Out-of-Bag Predictions
Some learners like random forest use bagging. Bagging means that the learner consists of an ensemble of several base learners and each base learner is trained with a different random subsample or bootstrap sample from all observations. A prediction made for an observation in the original data set using only base learners not trained on this particular observation is called out-of-bag (OOB) prediction. These predictions are not prone to overfitting, as each prediction is only made by learners that did not use the observation for training.
To get a list of learners that provide OOB predictions, you can call
listLearners(obj = NA, properties = "oobpreds")
.
listLearners(obj = NA, properties = "oobpreds")[c("class", "package")]
#> class package
#> 1 classif.randomForest randomForest
#> 2 classif.randomForestSRC randomForestSRC
#> 3 classif.ranger ranger
#> 4 classif.rFerns rFerns
#> 5 regr.randomForest randomForest
#> 6 regr.randomForestSRC randomForestSRC
#> ... (8 rows, 2 cols)
In mlr function getOOBPreds can be used to extract these observations from the trained models. These predictions can be used to evaluate the performance of a given learner like in the following example.
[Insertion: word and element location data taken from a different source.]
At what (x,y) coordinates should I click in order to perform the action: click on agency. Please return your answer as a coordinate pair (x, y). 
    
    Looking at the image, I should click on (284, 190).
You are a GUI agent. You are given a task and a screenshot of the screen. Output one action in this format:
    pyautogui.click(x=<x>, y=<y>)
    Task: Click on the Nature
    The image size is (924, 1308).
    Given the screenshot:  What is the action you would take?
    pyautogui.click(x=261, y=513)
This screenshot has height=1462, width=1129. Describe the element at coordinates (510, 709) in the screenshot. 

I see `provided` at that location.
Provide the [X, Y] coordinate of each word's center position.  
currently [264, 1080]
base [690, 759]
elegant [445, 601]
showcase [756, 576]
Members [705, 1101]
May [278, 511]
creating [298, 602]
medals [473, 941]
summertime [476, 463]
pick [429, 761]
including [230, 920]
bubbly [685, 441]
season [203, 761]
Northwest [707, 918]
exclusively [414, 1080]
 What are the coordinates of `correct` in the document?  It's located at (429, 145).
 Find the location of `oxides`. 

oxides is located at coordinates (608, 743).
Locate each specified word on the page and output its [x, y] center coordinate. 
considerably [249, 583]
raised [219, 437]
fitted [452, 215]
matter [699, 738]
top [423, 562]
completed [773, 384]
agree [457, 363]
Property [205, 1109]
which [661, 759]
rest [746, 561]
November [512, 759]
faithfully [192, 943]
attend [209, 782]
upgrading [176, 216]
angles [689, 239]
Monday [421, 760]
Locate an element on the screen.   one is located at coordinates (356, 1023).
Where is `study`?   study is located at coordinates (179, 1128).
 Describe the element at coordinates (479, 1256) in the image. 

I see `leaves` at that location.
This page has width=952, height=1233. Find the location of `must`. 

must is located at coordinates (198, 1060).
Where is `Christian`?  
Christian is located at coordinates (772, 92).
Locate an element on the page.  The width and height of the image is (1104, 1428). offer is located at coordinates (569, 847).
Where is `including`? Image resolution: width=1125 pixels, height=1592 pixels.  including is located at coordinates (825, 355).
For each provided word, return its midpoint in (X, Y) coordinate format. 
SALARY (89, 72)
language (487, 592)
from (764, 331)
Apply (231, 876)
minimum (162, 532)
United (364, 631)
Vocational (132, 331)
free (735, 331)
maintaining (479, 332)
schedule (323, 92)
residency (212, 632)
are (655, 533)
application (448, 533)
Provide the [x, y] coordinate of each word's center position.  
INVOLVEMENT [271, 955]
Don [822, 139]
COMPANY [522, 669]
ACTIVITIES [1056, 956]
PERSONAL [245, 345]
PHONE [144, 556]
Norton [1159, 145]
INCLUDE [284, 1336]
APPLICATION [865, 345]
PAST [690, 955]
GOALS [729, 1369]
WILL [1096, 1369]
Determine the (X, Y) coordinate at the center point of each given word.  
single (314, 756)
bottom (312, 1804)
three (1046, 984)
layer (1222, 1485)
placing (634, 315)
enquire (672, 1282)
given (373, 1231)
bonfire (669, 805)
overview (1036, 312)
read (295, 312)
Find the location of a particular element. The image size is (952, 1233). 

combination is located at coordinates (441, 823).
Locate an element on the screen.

lrn = makeLearner("classif.ranger", predict.type = "prob", predict.threshold = 0.6)
mod = train(lrn, sonar.task)
oob = getOOBPreds(mod, sonar.task)
oob
#> Prediction: 208 observations
#> predict.type: prob
#> threshold: M=0.60,R=0.40
#> time: NA
#> id truth prob.M prob.R response
#> 1 1 R 0.5981283 0.4018717 R
#> 2 2 R 0.5493678 0.4506322 R
#> 3 3 R 0.5972328 0.4027672 R
#> 4 4 R 0.5151079 0.4848921 R
#> 5 5 R 0.5572582 0.4427418 R
#> 6 6 R 0.4191686 0.5808314 R
#> ... (208 rows, 5 cols)
performance(oob, measures = list(auc, mmce))
#> auc mmce
#> 0.9350794 0.1682692
As the predictions that are used are out-of-bag, this evaluation strategy is very similar to common resampling strategies like 10-fold cross-validation, but much faster, as only one training instance of the model is required.